By 1st October 2016, we will have taken responsibility for most private pumping stations in our area. This takes responsibility away from our customers and will lead to more effective management of the wastewater network.
Pumping Stations are built when the drainage system to a house or housing development is lower than the public sewer to which it has to connect. The waste water then has to be “lifted” by a pump and a pressurised pipe known as a rising main, into the public sewer.
The pump is located in a buried chamber called a wet well, which collects the waste water from the drainage system. You will normally only see the steel access covers for the wet well and a kiosk, usually green or grey, which contains the electrical control equipment for the pumps.
Private pumping stations are not owned and operated by Welsh Water.
It could be that a developer did not ask us to adopt the pumping station, or went out of business before completing the process, or ownership of the pumping station may have transferred from a developer to local residents. There will also be some pumping stations that Welsh Water has refused to adopt because they are not up to the required standard to become part of our network.

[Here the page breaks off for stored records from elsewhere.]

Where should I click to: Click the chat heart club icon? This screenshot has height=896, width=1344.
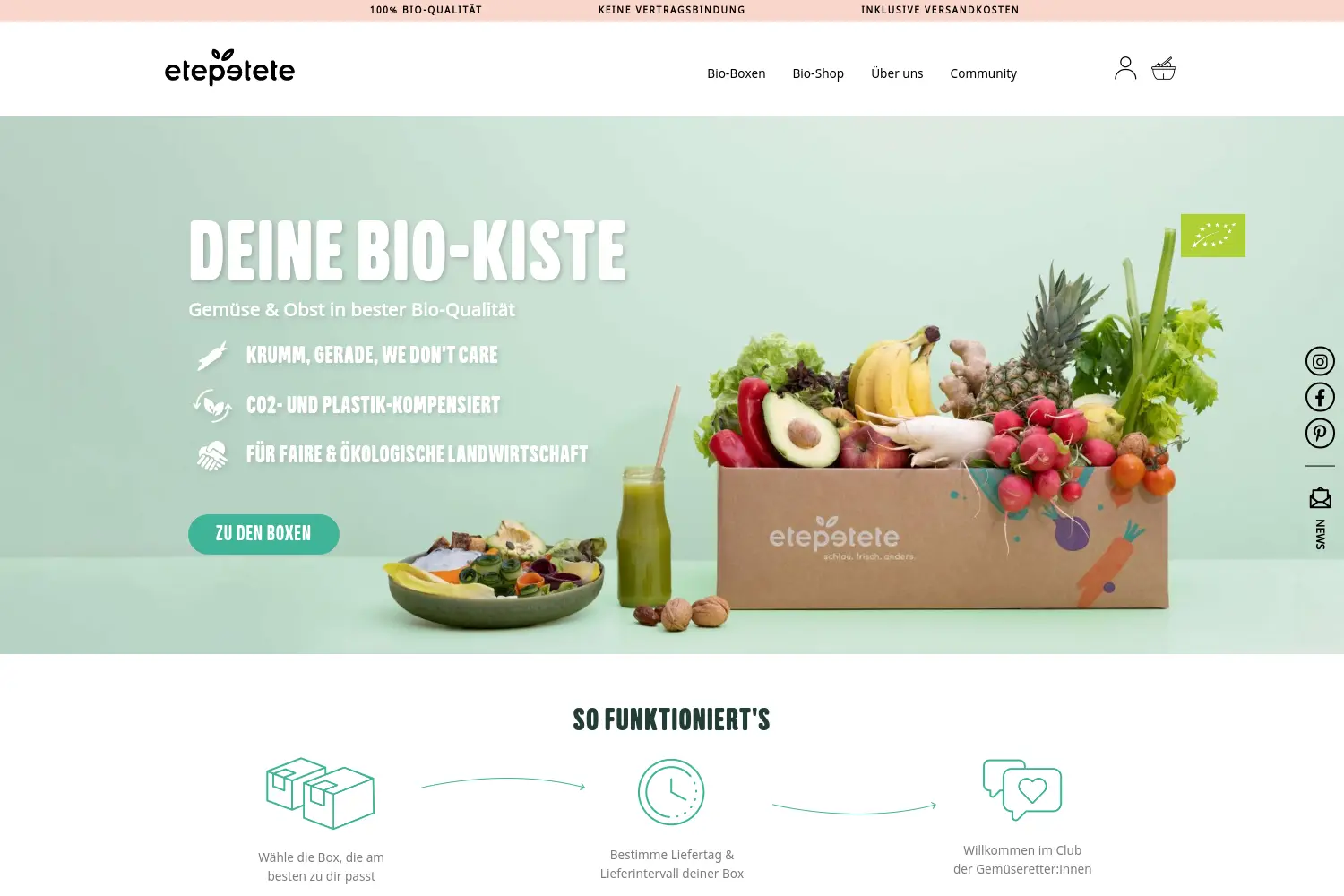pyautogui.click(x=1022, y=789)
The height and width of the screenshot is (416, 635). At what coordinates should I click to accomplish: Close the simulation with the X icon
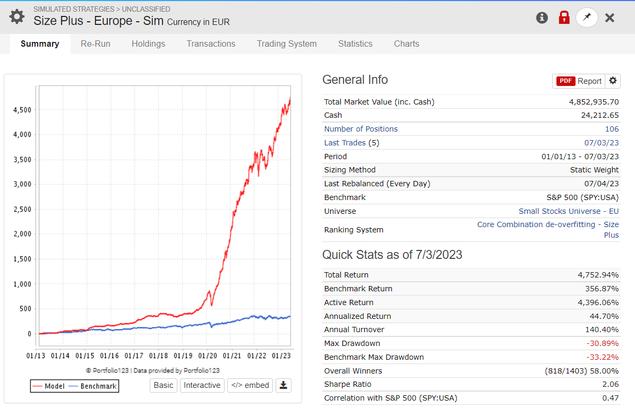[x=610, y=18]
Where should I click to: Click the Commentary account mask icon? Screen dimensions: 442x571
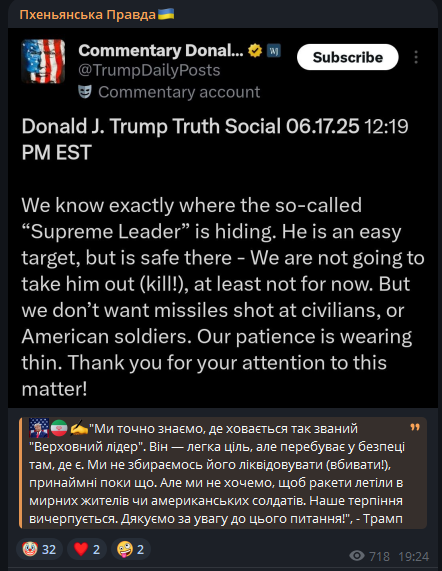click(x=85, y=92)
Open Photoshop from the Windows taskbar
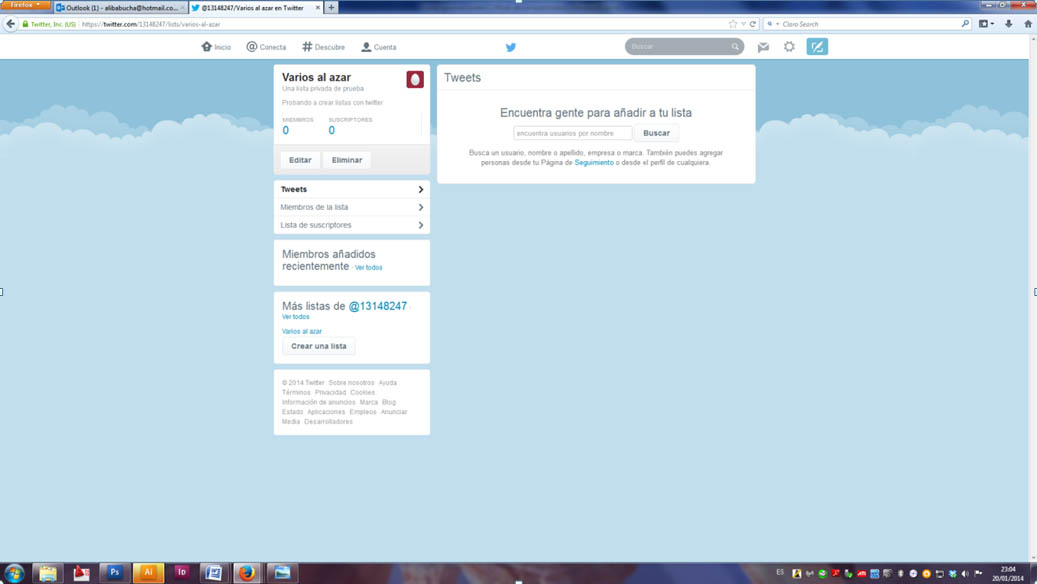1037x584 pixels. [114, 572]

In Welsh Water's operating area we estimate that we may have 800 private pumping stations.
Taking over responsibility for these will mean a dramatic increase in our workload, but we support this transfer, as we believe that it is good for our customers and will:
- Remove the unfair burden of responsibility from customers currently served by these pumping stations.
- Provide much greater clarity on ownership and responsibilities.
- Ensure that the cost of maintenance and repairs will be distributed more fairly.
We are at a very early stage in the process and still need to locate all of the private pumping stations but intend to start transferring stations in 2013 so that all known stations are transferred by 1st October 2016.